Değerli milletvekilleri, Sayın Bakanım, Sayın Başkan; geçtiğimiz günlerde Cumhuriyet Halk Partisinin Anayasa Mahkemesine götürdüğü 2015 Bütçe Kanunu'na konulan 6'ncı maddeyi Anayasa Mahkemesi iptal etti. 2015 Yılı Bütçe Kanunu'nda, Türkiye Büyük Millet Meclisi, Hükûmete 520 milyar liralık harcama yetkisini verdi ama Hükûmet bu oranı 31 milyar aşarak 551 milyar harcama yaptı. Anayasa Mahkemesi, Hükûmetin 2015 Bütçe Kanunu'na koyduğu ve Türkiye Büyük Millet Meclisinden ek bütçe kanunu çıkarmadan, bütçeyi aşacak şekilde harcama yapmasına imkân tanıyan maddesini iptal etti. Maliye Bakanının istediği gibi ek harcama yapmasının önünü kapattı. Peki, 2017 bütçesi bu kurala göre mi düzenlendi? Hayır. Bu Anayasa Mahkemesi kararı dün görüşülen yasayla âdeta yeniden feshedildi.

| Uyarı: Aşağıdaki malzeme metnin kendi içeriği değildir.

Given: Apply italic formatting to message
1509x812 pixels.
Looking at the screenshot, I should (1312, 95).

Demokrasilerde hükûmetler, parlamentonun bütçe kanunları ile kendilerine verdiği ödenek tutarı kadar harcama yapabilir. Öyle, Maliye Bakanına sınırsız yetki verip istediği gibi kanun çıkartmaksızın ek bütçe konulması da doğru değildir.

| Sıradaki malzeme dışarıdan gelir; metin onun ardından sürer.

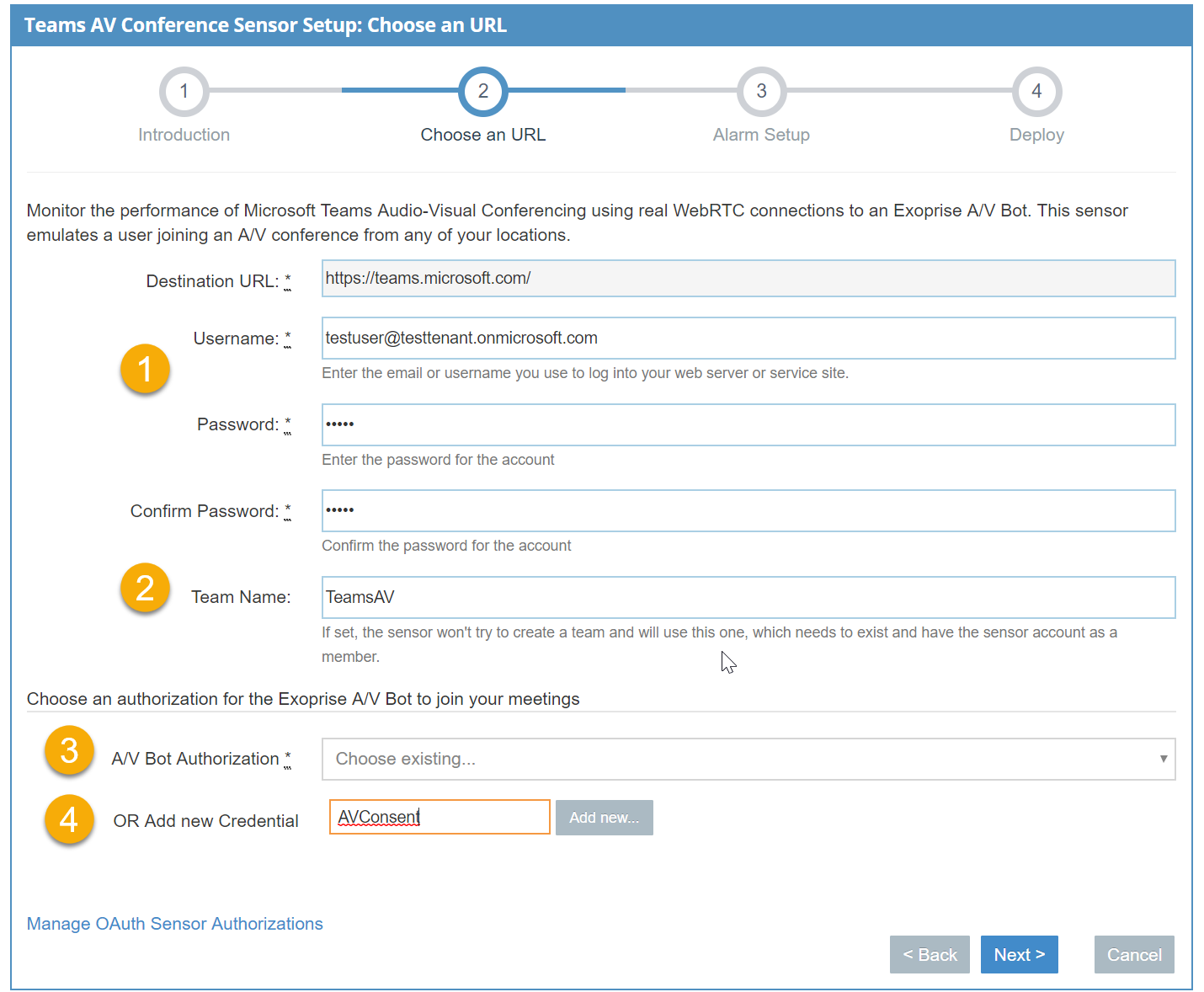The image size is (1204, 992).
Task: Click the Next button to proceed
Action: pyautogui.click(x=1019, y=954)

Değerli milletvekilleri, dünya konjonktüründe uluslararası kuruluşların Türkiye için verdiği rakamlar aleni, ortada. Uluslararası Para Fonu (IMF), Türkiye için 2017 beklentisini 3,4'ten 3,2'ye indirdi. Ekonomik İşbirliği ve Kalkınma Örgütü, Türkiye'yle ilgili 2016 ve 2017 büyüme beklentilerini 2017 için de yüzde 3,7'de bıraktı. Artık, uluslararası, sizin dikkate almadığınız ama dünyanın önemsediği kredi değerlendirme kuruluşlarının verdiği verileri çok dikkate alıp yeniden tekrar etmeyi de uygun bulmuyorum. Yani, Türkiye, 15'inci bütçeyi yapması nasip olan Adalet ve Kalkınma Partisi hükûmetleri döneminde yatırım yapmak için güvenli olmayan bölge olarak -maalesef, üzülerek ifade edeyim- işaretlendi. Büyüme hedeflerinin her yıl altında kalan, yüzde 5 büyüme oranını bir türlü yakalayamayan Türkiye ekonomisi, büyüme ve kurumsal sağlamlıkta zayıf olarak nitelendirildi. Uluslararası bankalar şube sayısını azaltıp hızla ülkemizden çıkma kararı aldılar. Bu kuruluşlara ayar vermeye çalışan siyasetçilerimiz de oldu ama ne yazık ki ülkemiz için verilen notlar dünyadaki itibarımızı ve yatırımlar için imkânlarımızı sınırlayacak güçtedir. Yani, çıkıp da "Sizler kimsiniz?" demekle ekonomi yönetilip yönlendirilemiyor. Hedeflerde sağlamlık, yatırımcıya güven vermek önemlidir. Siz, sermaye sahibi ve yatırımcı olsanız, hukuk sistemi kişiye dayanmış bir ülkede sermayenizi, birikiminizi güvende hisseder, o ülkede yatırım yapar mısınız?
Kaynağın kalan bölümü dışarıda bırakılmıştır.